◆ Texte à lire:
======

Dans les Ardennes, le Contrat Territoire Lecture ou Contrat départemental lecture permet de soutenir le projet de service de la bibliothèque départementale des Ardennes visant à structurer et à professionnaliser les réseaux de lecture publique sur le territoire ardennais. Rencontre avec son directeur, Jean-Rémi François.
Depuis combien de temps a été mis en place le Contrat départemental lecture dans les Ardennes ?

======

◆ Extrait de données:
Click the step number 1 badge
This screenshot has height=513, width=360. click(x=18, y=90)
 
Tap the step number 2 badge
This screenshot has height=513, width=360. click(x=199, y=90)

======

◆ Consignes de l'exercice:
a) Traduisez en anglais la phrase suivante du texte sur la lecture publique dans les Ardennes : « Depuis combien de temps a été mis en place le Contrat départemental lecture dans les Ardennes ? »
b) Répondez aux questions suivantes à partir du texte sur la lecture publique dans les Ardennes.
(i) Quel autre nom le texte donne-t-il au Contrat Territoire Lecture ?
(ii) Quel est le nom du directeur avec qui se fait la rencontre ?
(iii) Sur quoi porte la question adressée au directeur ?
c) Relevez tous les verbes à l'infinitif présents dans le texte sur la lecture publique dans les Ardennes.
Le matériel provient d'une source différente de celle du texte.

◆ Réponses par consigne:
a) How long has the Departmental Reading Contract been in place in the Ardennes?

b)
(i) Contrat départemental lecture.
(ii) Jean-Rémi François.
(iii) Elle porte sur la durée depuis laquelle le Contrat départemental lecture a été mis en place dans les Ardennes.

c) soutenir, structurer, professionnaliser